Vella è conosciuto dalla comunità scientifica mondiale come capo del centro di salute globale all' Istituto Superiore di Sanità e soprattutto per gli incarichi di primo piano sul fronte della lotta all' Aids. Spiega al Corriere: «Il gesto mi pesa molto, lascio con rammarico un incarico di prestigio che penso di aver ricoperto con impegno e serietà. Ho però scelto di esprimere il dissenso utilizzando uno strumento concreto, le dimissioni, anziché cavarmela con un tweet».

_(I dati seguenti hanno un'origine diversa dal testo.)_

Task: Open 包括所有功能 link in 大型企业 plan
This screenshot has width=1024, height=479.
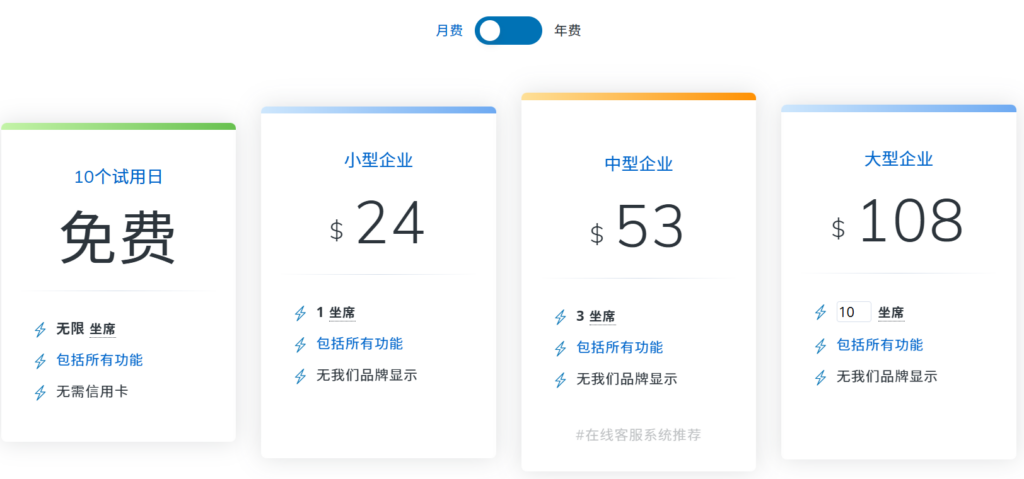Action: click(x=879, y=345)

È il primo rappresentante della comunità medico scientifica istituzionale a dichiararsi contrario «per sensibilità etica e deontologica» alla linea antisbarchi. E il silenzio mantenuto dai suoi colleghi? «Mi attendevo si facessero sentire. Per noi abituati a prenderci cura di chiunque manchi di salute dovrebbe essere normale».